** start **

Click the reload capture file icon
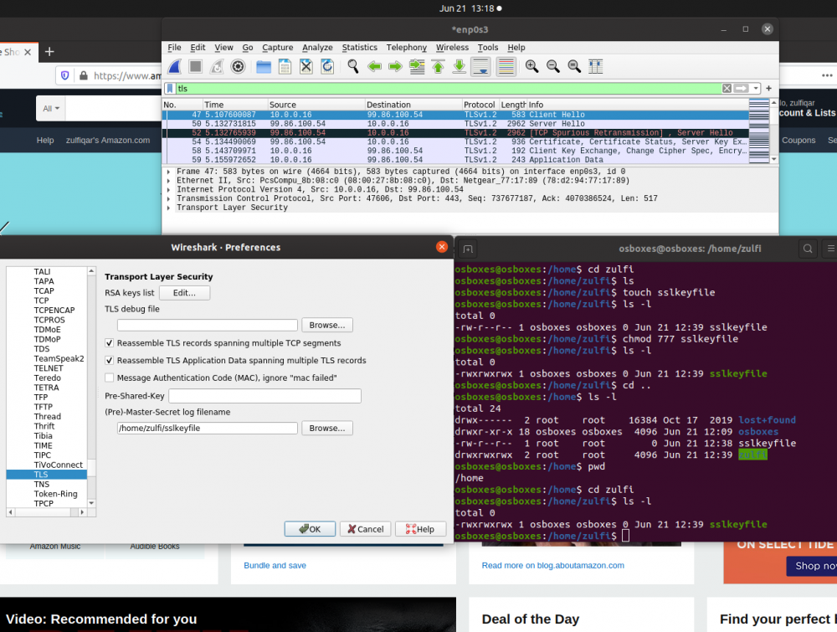This screenshot has height=632, width=837. tap(327, 67)
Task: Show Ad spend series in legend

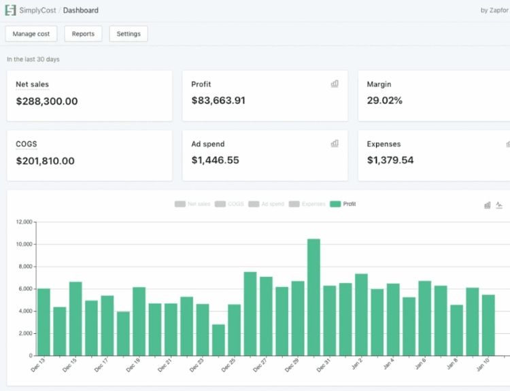Action: [267, 204]
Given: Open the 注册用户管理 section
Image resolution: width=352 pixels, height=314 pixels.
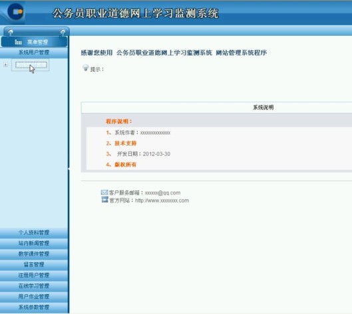Looking at the screenshot, I should click(34, 275).
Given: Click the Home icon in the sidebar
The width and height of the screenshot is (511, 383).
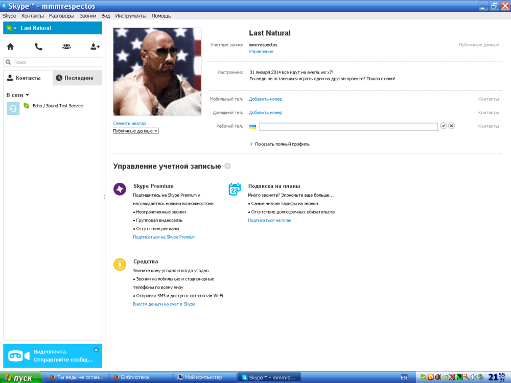Looking at the screenshot, I should [10, 46].
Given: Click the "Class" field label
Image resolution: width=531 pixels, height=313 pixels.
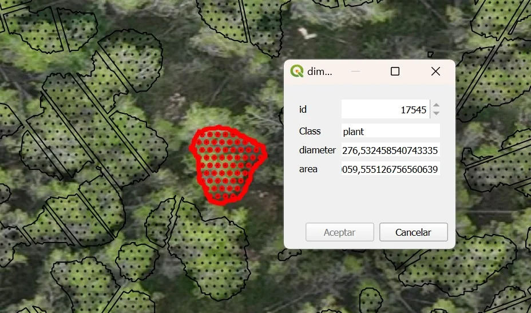Looking at the screenshot, I should 310,131.
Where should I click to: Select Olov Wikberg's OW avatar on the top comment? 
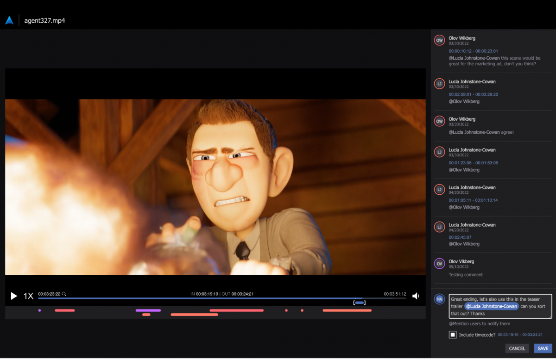[x=439, y=40]
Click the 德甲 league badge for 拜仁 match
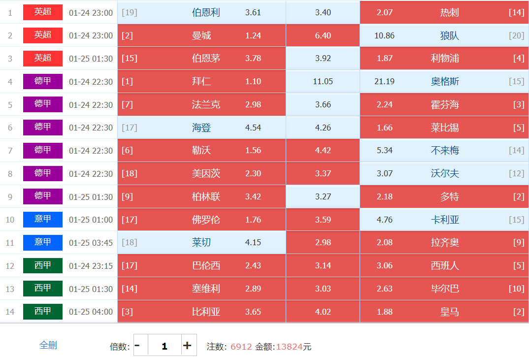 click(43, 81)
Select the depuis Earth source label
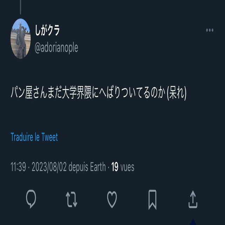225x225 pixels. point(87,167)
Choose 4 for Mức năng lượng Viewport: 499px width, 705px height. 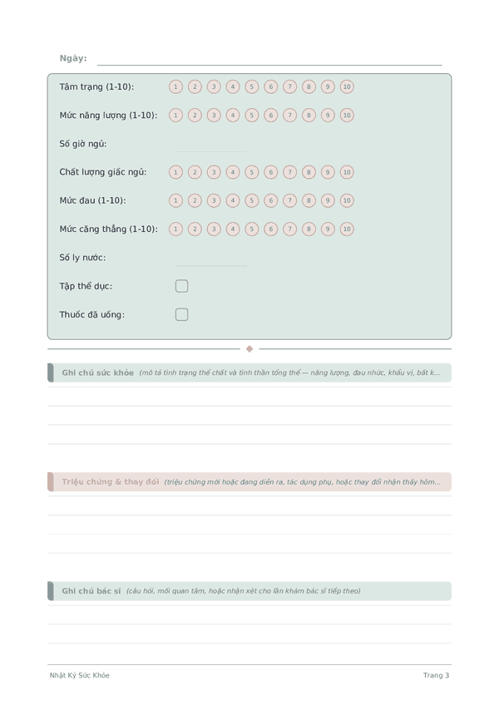click(233, 115)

** end **

> **Written instruction**
Locate every line in the items above that contains the string "Given", and copy each of those lines in full. Case counts when matching.

> **Task answer**
Given: Open the 注册用户管理 section
Given: Click the Home icon in the sidebar
Given: Click the "Class" field label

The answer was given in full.